(Pointing records for screenshots and pages)
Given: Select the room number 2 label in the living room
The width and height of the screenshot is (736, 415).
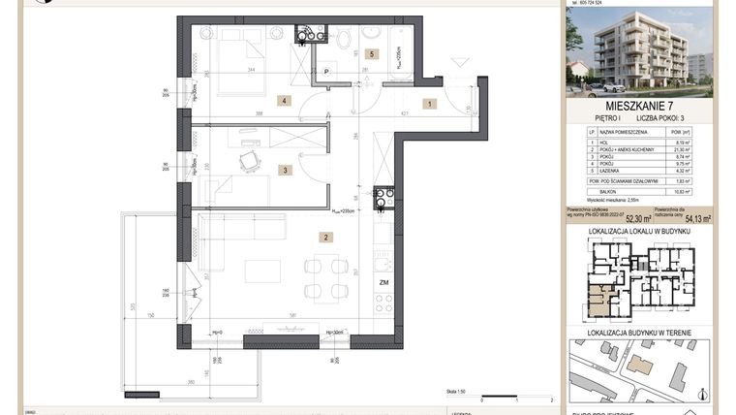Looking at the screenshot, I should [x=327, y=237].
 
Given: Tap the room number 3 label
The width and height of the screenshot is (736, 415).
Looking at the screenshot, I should [x=284, y=171].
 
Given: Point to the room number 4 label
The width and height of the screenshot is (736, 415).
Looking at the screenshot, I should [x=284, y=100].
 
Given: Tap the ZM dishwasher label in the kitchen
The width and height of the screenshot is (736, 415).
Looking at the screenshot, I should [x=384, y=283].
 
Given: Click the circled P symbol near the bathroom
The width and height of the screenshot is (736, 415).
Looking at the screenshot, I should [x=328, y=71].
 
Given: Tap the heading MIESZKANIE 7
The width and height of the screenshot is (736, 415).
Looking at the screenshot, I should [x=640, y=106].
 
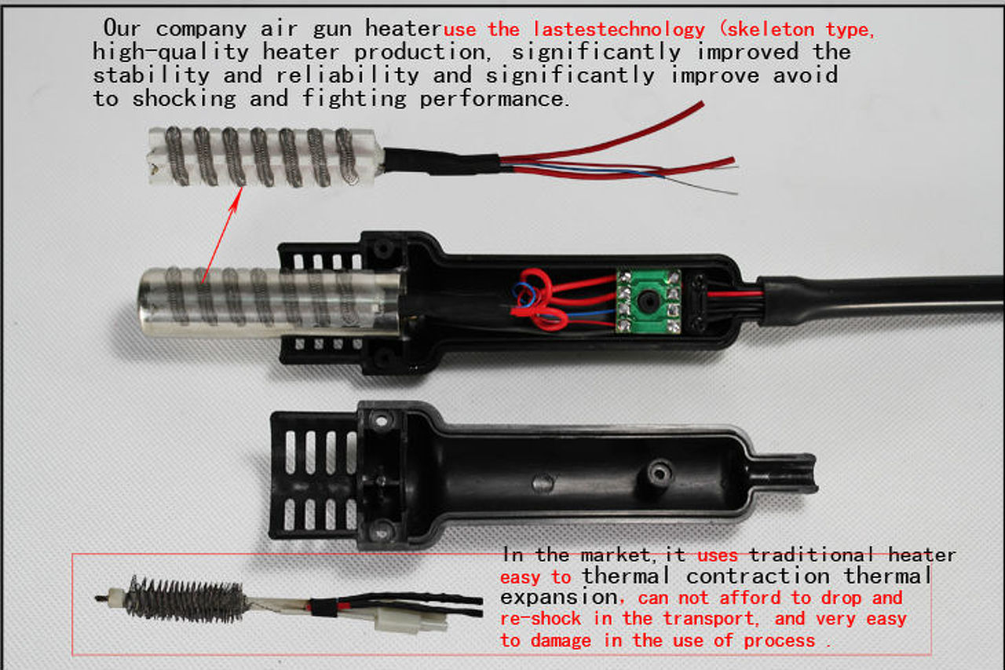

Task requirements =>
Write out every line of the records above again, requests included, but multiply each x and y coordinate in the answers by 0.85 and round to the nearest whole number, with halves rounding up. Leave every other number as it is, and omit the pictures.

Response =>
Given: Select the room number 2 label in the living room
The width and height of the screenshot is (736, 415).
Looking at the screenshot, I should [x=278, y=201].
 
Given: Tap the room number 3 label
The width and height of the screenshot is (736, 415).
Looking at the screenshot, I should [x=241, y=145].
 
Given: Point to the room number 4 label
The width and height of the screenshot is (736, 415).
Looking at the screenshot, I should [x=241, y=85].
 
Given: Tap the ZM dishwasher label in the kitchen
The width and height of the screenshot is (736, 415).
Looking at the screenshot, I should [x=326, y=241].
 
Given: Click the circled P symbol near the bathroom
The width and height of the screenshot is (736, 415).
Looking at the screenshot, I should [x=279, y=60].
 
Given: Tap the heading MIESZKANIE 7
The width and height of the screenshot is (736, 415).
Looking at the screenshot, I should [x=544, y=90].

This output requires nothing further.